*** Extrahiertes Material ***

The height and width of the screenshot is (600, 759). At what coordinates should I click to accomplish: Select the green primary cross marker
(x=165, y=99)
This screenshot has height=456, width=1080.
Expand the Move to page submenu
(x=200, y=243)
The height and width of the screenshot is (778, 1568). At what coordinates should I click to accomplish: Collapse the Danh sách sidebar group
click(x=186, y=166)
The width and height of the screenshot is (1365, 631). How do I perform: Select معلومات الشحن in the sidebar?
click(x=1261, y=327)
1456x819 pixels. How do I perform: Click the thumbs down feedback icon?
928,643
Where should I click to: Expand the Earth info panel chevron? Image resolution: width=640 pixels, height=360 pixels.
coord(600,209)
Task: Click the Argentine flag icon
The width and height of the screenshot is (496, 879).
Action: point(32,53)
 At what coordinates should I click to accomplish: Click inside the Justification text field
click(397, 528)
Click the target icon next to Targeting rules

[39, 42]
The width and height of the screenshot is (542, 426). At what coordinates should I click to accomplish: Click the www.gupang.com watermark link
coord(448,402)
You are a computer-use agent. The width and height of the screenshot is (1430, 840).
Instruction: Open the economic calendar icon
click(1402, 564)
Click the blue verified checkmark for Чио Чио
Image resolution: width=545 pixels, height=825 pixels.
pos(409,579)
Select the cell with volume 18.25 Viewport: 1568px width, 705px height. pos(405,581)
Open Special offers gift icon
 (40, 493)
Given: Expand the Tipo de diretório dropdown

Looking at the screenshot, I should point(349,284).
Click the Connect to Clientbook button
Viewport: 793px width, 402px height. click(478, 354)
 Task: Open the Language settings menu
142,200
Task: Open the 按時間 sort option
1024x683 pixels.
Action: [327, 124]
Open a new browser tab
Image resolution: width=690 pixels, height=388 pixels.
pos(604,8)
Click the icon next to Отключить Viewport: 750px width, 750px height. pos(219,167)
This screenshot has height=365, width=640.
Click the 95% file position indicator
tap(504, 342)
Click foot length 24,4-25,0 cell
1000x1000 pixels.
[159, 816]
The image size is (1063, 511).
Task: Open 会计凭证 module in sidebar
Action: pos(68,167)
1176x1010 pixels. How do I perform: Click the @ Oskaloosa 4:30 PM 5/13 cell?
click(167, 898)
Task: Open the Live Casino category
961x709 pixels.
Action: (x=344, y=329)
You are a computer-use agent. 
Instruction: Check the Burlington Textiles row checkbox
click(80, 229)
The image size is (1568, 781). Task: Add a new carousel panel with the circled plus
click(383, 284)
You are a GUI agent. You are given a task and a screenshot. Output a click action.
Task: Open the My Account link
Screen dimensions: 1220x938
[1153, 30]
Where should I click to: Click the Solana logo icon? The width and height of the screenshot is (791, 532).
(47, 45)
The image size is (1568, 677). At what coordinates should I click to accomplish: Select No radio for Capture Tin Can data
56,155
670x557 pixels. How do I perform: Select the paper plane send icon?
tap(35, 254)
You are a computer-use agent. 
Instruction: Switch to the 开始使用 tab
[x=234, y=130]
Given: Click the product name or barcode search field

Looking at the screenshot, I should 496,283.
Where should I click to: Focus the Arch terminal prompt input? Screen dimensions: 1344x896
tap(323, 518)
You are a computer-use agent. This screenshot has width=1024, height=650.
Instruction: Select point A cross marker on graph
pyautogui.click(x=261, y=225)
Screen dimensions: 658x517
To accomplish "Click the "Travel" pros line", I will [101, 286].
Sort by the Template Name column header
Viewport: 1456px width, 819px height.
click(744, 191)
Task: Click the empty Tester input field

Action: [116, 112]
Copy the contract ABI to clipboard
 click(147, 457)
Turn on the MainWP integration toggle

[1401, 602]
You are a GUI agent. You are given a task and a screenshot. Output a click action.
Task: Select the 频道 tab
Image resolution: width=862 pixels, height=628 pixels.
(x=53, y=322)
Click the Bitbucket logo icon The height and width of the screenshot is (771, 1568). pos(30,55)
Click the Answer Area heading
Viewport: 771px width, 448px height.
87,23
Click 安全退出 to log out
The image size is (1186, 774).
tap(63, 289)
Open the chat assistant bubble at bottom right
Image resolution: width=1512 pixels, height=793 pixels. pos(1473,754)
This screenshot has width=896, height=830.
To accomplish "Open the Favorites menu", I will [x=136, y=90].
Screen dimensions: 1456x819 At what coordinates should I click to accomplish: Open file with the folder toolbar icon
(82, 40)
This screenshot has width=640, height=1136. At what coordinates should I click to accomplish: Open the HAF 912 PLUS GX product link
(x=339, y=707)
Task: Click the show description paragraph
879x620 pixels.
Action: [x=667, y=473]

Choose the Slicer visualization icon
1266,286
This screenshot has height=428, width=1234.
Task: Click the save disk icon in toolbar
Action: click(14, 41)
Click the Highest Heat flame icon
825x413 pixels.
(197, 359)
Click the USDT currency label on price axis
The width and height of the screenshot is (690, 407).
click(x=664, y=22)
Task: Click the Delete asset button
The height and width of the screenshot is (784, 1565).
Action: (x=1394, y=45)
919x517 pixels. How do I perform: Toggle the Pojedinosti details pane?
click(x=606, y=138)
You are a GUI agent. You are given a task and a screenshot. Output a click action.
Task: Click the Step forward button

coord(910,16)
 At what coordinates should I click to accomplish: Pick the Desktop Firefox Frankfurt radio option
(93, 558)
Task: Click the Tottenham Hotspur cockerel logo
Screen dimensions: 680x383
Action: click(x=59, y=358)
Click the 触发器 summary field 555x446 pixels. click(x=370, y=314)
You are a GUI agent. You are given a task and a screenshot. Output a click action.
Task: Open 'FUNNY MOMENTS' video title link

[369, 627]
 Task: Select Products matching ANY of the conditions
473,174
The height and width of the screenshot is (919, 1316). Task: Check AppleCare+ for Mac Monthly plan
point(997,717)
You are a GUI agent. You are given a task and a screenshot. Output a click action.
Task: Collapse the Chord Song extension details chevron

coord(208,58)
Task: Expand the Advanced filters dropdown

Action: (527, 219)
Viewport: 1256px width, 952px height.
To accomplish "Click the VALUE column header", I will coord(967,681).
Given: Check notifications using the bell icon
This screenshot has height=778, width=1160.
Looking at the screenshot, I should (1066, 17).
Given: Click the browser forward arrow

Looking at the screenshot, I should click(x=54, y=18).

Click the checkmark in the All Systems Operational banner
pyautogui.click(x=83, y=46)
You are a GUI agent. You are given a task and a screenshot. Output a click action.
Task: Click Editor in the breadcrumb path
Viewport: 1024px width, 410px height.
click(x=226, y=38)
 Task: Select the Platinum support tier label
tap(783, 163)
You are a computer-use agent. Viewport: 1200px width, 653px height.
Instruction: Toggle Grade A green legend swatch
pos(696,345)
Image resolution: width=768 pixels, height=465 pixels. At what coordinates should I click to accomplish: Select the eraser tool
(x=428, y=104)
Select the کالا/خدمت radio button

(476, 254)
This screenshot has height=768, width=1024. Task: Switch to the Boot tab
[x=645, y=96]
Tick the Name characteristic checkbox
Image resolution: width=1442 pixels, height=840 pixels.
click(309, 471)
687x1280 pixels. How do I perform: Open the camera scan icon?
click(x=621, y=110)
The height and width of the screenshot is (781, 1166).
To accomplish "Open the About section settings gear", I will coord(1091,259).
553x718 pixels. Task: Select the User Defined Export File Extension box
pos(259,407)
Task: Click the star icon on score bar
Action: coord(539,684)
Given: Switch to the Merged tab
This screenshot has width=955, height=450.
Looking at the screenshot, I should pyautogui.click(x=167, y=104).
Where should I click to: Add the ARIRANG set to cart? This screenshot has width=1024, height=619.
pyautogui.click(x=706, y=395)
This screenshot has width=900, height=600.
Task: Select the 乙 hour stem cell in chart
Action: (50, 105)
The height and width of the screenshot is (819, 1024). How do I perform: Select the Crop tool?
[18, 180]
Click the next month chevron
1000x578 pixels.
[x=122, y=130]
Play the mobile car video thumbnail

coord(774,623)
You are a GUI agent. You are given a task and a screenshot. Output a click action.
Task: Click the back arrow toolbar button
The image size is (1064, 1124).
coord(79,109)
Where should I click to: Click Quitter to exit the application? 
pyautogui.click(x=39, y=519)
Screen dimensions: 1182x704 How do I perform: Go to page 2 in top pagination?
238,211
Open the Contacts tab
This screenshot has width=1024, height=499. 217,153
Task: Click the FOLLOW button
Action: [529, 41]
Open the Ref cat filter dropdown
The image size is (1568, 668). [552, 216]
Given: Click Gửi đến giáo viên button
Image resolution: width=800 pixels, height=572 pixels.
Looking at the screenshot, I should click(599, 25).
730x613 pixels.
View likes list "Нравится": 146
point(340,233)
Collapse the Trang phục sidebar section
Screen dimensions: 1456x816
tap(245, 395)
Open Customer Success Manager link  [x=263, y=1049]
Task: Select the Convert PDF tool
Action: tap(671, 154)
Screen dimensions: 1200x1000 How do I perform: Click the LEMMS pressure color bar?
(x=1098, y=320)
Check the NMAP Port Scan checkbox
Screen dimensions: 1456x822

***

Zeig bitte alle Zeilen oben, in denen das Wort „column“ vorkommt, und gib jede davon wortgetreu wieder. Groß- und Kleinschreibung wird dabei unterschieden.

Sort by the Template Name column header
To accomplish "Click the VALUE column header", I will coord(967,681).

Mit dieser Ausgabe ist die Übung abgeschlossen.